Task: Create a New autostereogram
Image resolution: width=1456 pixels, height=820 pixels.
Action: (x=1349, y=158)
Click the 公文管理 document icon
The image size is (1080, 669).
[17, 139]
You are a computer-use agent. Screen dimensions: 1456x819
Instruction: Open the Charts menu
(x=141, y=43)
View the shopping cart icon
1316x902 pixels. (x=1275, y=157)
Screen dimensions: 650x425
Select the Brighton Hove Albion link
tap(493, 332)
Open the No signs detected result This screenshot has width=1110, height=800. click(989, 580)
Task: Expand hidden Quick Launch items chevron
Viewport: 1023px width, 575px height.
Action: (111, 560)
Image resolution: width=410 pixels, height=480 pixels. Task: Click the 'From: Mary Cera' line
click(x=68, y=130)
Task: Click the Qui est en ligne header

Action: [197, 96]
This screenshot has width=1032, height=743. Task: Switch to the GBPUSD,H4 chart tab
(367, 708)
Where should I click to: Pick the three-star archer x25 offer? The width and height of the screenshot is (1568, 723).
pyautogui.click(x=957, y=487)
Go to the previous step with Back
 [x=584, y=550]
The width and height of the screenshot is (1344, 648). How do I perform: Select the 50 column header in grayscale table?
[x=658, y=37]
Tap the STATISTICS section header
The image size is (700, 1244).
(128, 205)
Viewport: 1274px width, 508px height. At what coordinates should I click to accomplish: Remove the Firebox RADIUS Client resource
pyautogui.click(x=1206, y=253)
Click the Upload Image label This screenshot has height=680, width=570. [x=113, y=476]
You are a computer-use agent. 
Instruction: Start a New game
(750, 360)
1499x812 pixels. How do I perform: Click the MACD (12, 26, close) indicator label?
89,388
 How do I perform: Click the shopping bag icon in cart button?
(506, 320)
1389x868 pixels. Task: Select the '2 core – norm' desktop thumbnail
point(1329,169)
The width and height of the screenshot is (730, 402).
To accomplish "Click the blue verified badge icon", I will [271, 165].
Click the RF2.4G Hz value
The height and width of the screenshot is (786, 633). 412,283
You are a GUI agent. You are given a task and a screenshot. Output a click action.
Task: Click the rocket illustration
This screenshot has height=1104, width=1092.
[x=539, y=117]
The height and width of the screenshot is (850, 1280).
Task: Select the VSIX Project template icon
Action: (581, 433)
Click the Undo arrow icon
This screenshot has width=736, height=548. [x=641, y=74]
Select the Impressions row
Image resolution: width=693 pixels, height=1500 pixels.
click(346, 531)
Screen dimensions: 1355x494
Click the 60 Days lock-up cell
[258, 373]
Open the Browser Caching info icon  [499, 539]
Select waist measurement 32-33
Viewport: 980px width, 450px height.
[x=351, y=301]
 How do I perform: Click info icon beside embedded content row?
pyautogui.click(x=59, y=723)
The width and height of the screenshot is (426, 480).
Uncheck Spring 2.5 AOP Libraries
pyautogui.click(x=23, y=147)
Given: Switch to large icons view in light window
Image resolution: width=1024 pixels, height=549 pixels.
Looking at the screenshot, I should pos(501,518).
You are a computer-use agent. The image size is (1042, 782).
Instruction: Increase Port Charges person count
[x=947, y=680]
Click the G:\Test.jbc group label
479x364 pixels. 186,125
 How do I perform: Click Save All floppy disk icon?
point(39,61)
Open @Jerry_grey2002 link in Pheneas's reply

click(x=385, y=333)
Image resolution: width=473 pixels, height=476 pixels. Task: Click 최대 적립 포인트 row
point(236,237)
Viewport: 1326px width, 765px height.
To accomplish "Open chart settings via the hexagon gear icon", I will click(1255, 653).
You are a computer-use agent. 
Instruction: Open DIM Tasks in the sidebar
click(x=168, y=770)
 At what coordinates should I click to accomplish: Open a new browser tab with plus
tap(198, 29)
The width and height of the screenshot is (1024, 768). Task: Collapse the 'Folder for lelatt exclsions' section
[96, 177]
☆ ☆ ☆
**Work request**:
The data above is to be returned exactly, with nothing altered.

**Task output**:
Task: Create a New autostereogram
Image resolution: width=1456 pixels, height=820 pixels.
Action: (x=1349, y=158)
Click the 公文管理 document icon
The image size is (1080, 669).
[17, 139]
You are a computer-use agent. Screen dimensions: 1456x819
Instruction: Open the Charts menu
(x=141, y=43)
View the shopping cart icon
1316x902 pixels. (x=1275, y=157)
Screen dimensions: 650x425
Select the Brighton Hove Albion link
tap(493, 332)
Open the No signs detected result This screenshot has width=1110, height=800. click(989, 580)
Task: Expand hidden Quick Launch items chevron
Viewport: 1023px width, 575px height.
Action: (111, 560)
Image resolution: width=410 pixels, height=480 pixels. Task: Click the 'From: Mary Cera' line
click(x=68, y=130)
Task: Click the Qui est en ligne header

Action: [197, 96]
This screenshot has width=1032, height=743. Task: Switch to the GBPUSD,H4 chart tab
(367, 708)
Where should I click to: Pick the three-star archer x25 offer? The width and height of the screenshot is (1568, 723).
pyautogui.click(x=957, y=487)
Go to the previous step with Back
 [x=584, y=550]
The width and height of the screenshot is (1344, 648). How do I perform: Select the 50 column header in grayscale table?
[x=658, y=37]
Tap the STATISTICS section header
The image size is (700, 1244).
(128, 205)
Viewport: 1274px width, 508px height. At what coordinates should I click to accomplish: Remove the Firebox RADIUS Client resource
pyautogui.click(x=1206, y=253)
Click the Upload Image label This screenshot has height=680, width=570. [x=113, y=476]
You are a computer-use agent. 
Instruction: Start a New game
(750, 360)
1499x812 pixels. How do I perform: Click the MACD (12, 26, close) indicator label?
89,388
 How do I perform: Click the shopping bag icon in cart button?
(506, 320)
1389x868 pixels. Task: Select the '2 core – norm' desktop thumbnail
point(1329,169)
The width and height of the screenshot is (730, 402).
To accomplish "Click the blue verified badge icon", I will [271, 165].
Click the RF2.4G Hz value
The height and width of the screenshot is (786, 633). 412,283
You are a GUI agent. You are given a task and a screenshot. Output a click action.
Task: Click the rocket illustration
This screenshot has height=1104, width=1092.
[x=539, y=117]
The height and width of the screenshot is (850, 1280).
Task: Select the VSIX Project template icon
Action: (581, 433)
Click the Undo arrow icon
This screenshot has width=736, height=548. [x=641, y=74]
Select the Impressions row
Image resolution: width=693 pixels, height=1500 pixels.
click(346, 531)
Screen dimensions: 1355x494
Click the 60 Days lock-up cell
[258, 373]
Open the Browser Caching info icon  [499, 539]
Select waist measurement 32-33
Viewport: 980px width, 450px height.
[x=351, y=301]
 How do I perform: Click info icon beside embedded content row?
pyautogui.click(x=59, y=723)
The width and height of the screenshot is (426, 480).
Uncheck Spring 2.5 AOP Libraries
pyautogui.click(x=23, y=147)
Given: Switch to large icons view in light window
Image resolution: width=1024 pixels, height=549 pixels.
Looking at the screenshot, I should pos(501,518).
You are a computer-use agent. The image size is (1042, 782).
Instruction: Increase Port Charges person count
[x=947, y=680]
Click the G:\Test.jbc group label
479x364 pixels. 186,125
 How do I perform: Click Save All floppy disk icon?
point(39,61)
Open @Jerry_grey2002 link in Pheneas's reply

click(x=385, y=333)
Image resolution: width=473 pixels, height=476 pixels. Task: Click 최대 적립 포인트 row
point(236,237)
Viewport: 1326px width, 765px height.
To accomplish "Open chart settings via the hexagon gear icon", I will click(1255, 653).
You are a computer-use agent. 
Instruction: Open DIM Tasks in the sidebar
click(x=168, y=770)
 At what coordinates should I click to accomplish: Open a new browser tab with plus
tap(198, 29)
The width and height of the screenshot is (1024, 768). Task: Collapse the 'Folder for lelatt exclsions' section
[96, 177]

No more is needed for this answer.